Varambally Sooryanarayana, Laxman Bharathi, Mehra Rohit, Cao Qi, Dhanasekaran Saravana M, Tomlins Scott A, Granger Jill, Vellaichamy Adaikkalam, Sreekumar Arun, Yu Jianjun, Gu Wenjuan, Shen Ronglai, Ghosh Debashis, Wright Lorinda M, Kladney Raleigh D, Kuefer Rainer, Rubin Mark A, Fimmel Claus J, Chinnaiyan Arul M
Michigan Center for Translational Pathology, Department of Pathology, University of Michigan Medical School, Ann Arbor, MI 48109, USA.
Neoplasia. 2008 Nov;10(11):1285-94. doi: 10.1593/neo.08922.
Prostate cancer is the most common type of tumor found in American men and is the second leading cause of cancer death in males. To identify biomarkers that distinguish prostate cancer from normal, we compared multiple gene expression profiling studies. Through meta-analysis of expression array data from multiple prostate cancer studies, we identified GOLM1 (Golgi membrane protein 1, Golm 1) as consistently up-regulated in clinically localized prostate cancer. This observation was confirmed by reverse transcription-polymerase chain reaction (RT-PCR) and validated at the protein level by immunoblot assay and immunohistochemistry.
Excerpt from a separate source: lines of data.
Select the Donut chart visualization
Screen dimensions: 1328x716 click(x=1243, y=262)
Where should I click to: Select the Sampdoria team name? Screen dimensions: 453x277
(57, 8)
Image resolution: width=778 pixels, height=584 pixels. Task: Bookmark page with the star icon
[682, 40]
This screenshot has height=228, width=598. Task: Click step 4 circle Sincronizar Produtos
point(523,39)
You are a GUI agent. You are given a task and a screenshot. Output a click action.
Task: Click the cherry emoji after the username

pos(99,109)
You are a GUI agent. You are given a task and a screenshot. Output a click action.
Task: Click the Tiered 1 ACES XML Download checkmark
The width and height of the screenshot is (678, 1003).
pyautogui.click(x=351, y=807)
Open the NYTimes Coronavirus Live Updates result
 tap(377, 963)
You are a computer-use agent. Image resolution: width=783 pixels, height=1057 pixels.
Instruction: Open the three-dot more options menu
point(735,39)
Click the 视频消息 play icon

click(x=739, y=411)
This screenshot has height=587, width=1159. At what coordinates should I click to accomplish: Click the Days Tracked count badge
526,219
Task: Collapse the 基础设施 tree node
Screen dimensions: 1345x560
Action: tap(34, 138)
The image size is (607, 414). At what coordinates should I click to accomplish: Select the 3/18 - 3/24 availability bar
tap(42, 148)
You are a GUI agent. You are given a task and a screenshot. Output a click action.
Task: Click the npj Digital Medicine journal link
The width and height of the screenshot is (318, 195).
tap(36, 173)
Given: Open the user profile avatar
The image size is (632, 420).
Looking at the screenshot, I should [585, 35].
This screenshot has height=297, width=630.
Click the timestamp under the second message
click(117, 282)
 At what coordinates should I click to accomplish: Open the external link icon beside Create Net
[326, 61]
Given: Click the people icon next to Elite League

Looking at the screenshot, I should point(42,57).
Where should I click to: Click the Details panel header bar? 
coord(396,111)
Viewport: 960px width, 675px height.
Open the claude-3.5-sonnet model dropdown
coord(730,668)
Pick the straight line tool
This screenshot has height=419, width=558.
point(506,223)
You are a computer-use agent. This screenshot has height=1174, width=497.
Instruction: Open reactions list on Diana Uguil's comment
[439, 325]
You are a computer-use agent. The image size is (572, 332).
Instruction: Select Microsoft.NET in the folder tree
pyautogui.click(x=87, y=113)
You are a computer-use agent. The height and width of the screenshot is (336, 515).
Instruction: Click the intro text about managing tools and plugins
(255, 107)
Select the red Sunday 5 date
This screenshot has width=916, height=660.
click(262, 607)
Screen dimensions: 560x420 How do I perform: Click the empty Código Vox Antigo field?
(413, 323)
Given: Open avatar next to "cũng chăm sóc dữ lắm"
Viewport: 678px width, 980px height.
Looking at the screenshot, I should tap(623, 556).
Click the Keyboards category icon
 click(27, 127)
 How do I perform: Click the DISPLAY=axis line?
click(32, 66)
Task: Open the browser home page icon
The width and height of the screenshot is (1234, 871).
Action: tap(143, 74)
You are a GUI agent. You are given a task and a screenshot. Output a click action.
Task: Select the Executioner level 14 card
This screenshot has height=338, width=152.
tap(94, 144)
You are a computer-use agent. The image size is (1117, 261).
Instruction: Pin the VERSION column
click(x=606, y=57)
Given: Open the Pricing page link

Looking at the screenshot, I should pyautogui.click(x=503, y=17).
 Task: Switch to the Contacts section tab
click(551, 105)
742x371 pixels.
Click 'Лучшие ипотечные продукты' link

Prostate epithelial cells were identified as the cellular source of GOLM1 expression using laser capture microdissection. Immunohistochemical staining localized the GOLM1 signal to the subapical cytoplasmic region, typical of a Golgi distribution. Surprisingly, GOLM1 immunoreactivity was detected in the supernatants of prostate cell lines and in the urine of patients with prostate cancer. The mechanism by which intact GOLM1 might be released from cells has not yet been elucidated. GOLM1 transcript levels were measured in urine sediments using quantitative PCR on a cohort of patients presenting for biopsy or radical prostatectomy. We found that urinary GOLM1 mRNA levels were a significant predictor of prostate cancer. Further, GOLM1 outperformed serum prostate-specific antigen (PSA) in detecting prostate cancer. The area under the receiver-operating characteristic curve was 0.622 for GOLM1 (P = .0009) versus 0.495 for serum PSA (P = .902). Our data indicating the up-regulation of GOLM1 expression and its appearance in patients' urine suggest GOLM1 as a potential novel biomarker for clinically localized prostate cancer.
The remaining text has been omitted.